PARTS OF THE EXERCISE:
1: From the Dorisdump page below, reproduce the passage that begins at the words "Keep ./dorisdump_hashdict.yaml if" and stops after the words "1 are installed)".
2: According to the anonymize note on the Dorisdump page below, what result will table1 and TABLE1 have?
**** PAGE ****
Skip to content

Thearas/dorisdump

Repository files navigation

Dorisdump

Main features:

  1. Dump schemas, column stats and queries from Doris database
  2. Replay dump queries with speed control
  3. Anonymize database, table and column names in SQLs

See Introduction & FAQ for more details.

demo

Install

curl -sSL https://raw.githubusercontent.com/Thearas/dorisdump/master/install.sh | bash

Usage

By default, only SELECT statments will be dumped. Use --only-select=false to dump all.

# Dump
dorisdump dump --help

# Dump schemas of database db1 and db2
dorisdump dump --dump-schema --host <host> --port <port> --user root --password '******' --dbs db1,db2

# Also dump queries of db1 from audit logs
# Hint: Use '*' like 'fe.audit.log*' to match multiple files
dorisdump dump --dump-schema --dump-query --dbs db1 --audit-logs 'fe.audit.log,fe.audit.log.20240802-1'

# Dump queries from audit log table instead of files, need enable <https://doris.apache.org/docs/admin-manual/audit-plugin>
dorisdump dump --dump-query --audit-log-table <db.table> --from '2024-11-14 18:45:25' --to '2024-11-14 18:45:26'


# Replay
dorisdump replay --help

# Replay queries from dump sql file
dorisdump replay --host <host> --port <port> --user root --password '******' -f output/sql/q0.sql

# Replay with args
dorisdump replay -f output/sql/q0.sql \
    --from '2024-09-20 08:00:00' --to '2024-09-20 09:00:00' \
    --users 'readonly,root' --dbs 'db1,db2' \   # filter sql by users and databases
    --count 100 \                               # max replay sql count
    --speed 0.5 \                               # increase(< 1.0) or decrease(> 1.0) the time between two serial sqls proportionally, default 1
    --result-dir output/replay


# Diff replay result
dorisdump diff --help

# Print diff of replay result which is slower more than 200ms than original
dorisdump diff --min-duration-diff 200ms --original-sqls output/sql/q0.sql output/replay

# Print diff of two replay result directories
dorisdump diff replay1/ replay2/

Config

You may want to pass parameters by config file or environment, see dorisdump --help and example.

Anonymize

Note: This feature is experimental, case-insensitive, which means table1 and TABLE1 will have the same result.

Two ways:

  1. Use dorisdump anonymize:

    echo "select * from table1" | dorisdump anonymize -f -
  2. Use --anonymize flag while dumping:

    dorisdump dump <some flags...> --anonymize

Keep ./dorisdump_hashdict.yaml if you want the result to be consistent (put it at current directory, or specify by --anonymize-minihash-dict).

Build

  1. Install optional dependences:

  2. Run make (or make build-hyper if the dependences in step 1 are installed)

Update Doris Parser

make gen
**** INFORMATION SHOWN ****
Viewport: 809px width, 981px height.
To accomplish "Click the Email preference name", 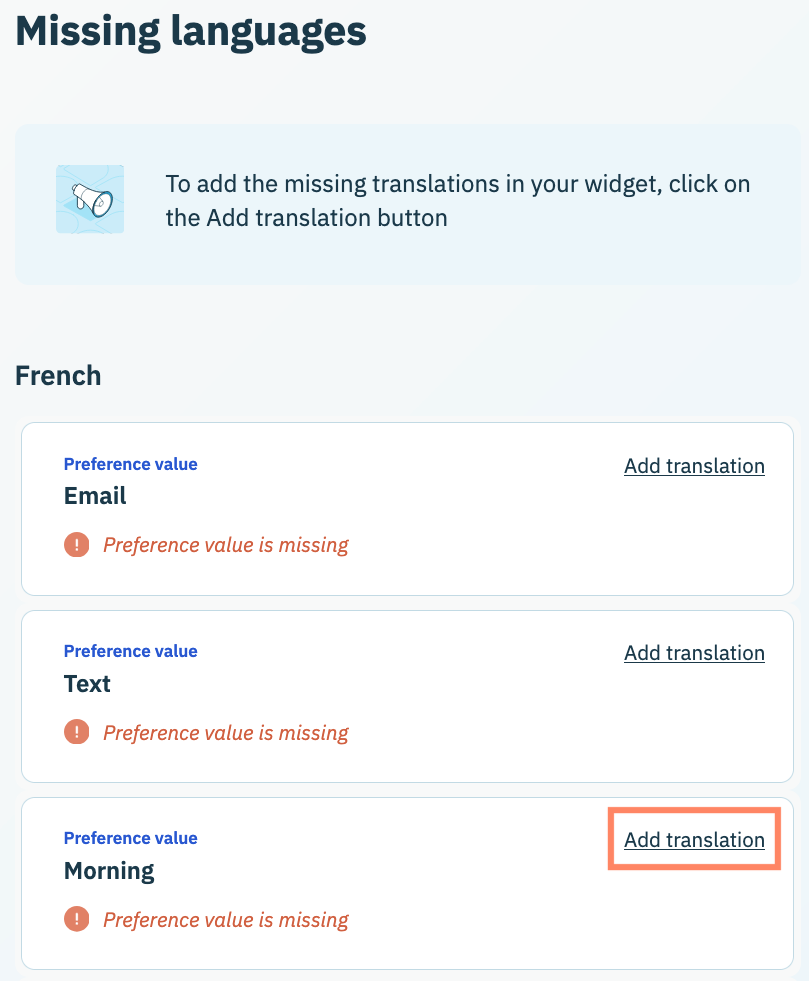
****
SOLVED PROBLEMS:
1:
Keep ./dorisdump_hashdict.yaml if you want the result to be consistent (put it at current directory, or specify by --anonymize-minihash-dict).

Build

  1. Install optional dependences:

  2. Run make (or make build-hyper if the dependences in step 1 are installed)

2: They will have the same result, because the feature is case-insensitive.